▶ **DOCUMENT PASSAGE**
▼▼▼
# UK Soap and Drama Discussion > Coronation Street > General >  Corrie on Friday now airs without half hour break on Fridayx

## Perdita

ITV have now merged the 2 episodes of Corrie on a Friday into one. Meaning Coronation Street now airs for one whole hour without the half an hour break in between on Fridays. This comes into affect from Friday 22nd February. This now also means clashes with EastEnders. 😱😲

----------


## Ruffed_lemur

> ITV have now merged the 2 episodes of Corrie on a Friday into one. Meaning Coronation Street now airs for one whole hour without the half an hour break in between on Fridays. This comes into affect from Friday 22nd February. This now also means clashes with EastEnders. 😱😲


The first one doesn't.  Eastenders is on at 8.30 p.m.
▲▲▲
▶ **REQUIREMENT**
Please carry the forum thread about Coronation Street's merged Friday episodes forward from its last post.

▶ **AVAILABLE DATA**
▼▼▼
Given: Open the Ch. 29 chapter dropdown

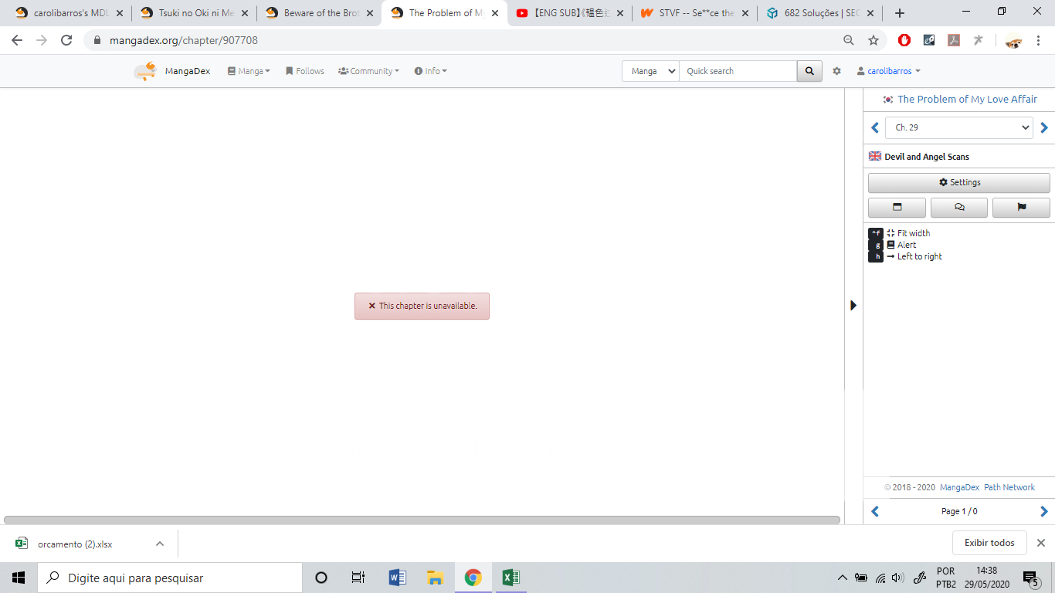Looking at the screenshot, I should click(958, 128).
▲▲▲
▶ **WRITTEN ANSWER**
----------


## lizann

> The first one doesn't.  Eastenders is on at 8.30 p.m.


not 8pm anymore?

----------


## Ruffed_lemur

> not 8pm anymore?


Not sure, might just be one.  Would make sense to avoid a clash though.

----------


## Ruffed_lemur

Next Friday's Eastenders is on at 8.30 pm again.  Looks set to continue at this time.

----------


## flappinfanny

There is a rumour itv will be showing a new series of Midsomer Murders in the Friday slot?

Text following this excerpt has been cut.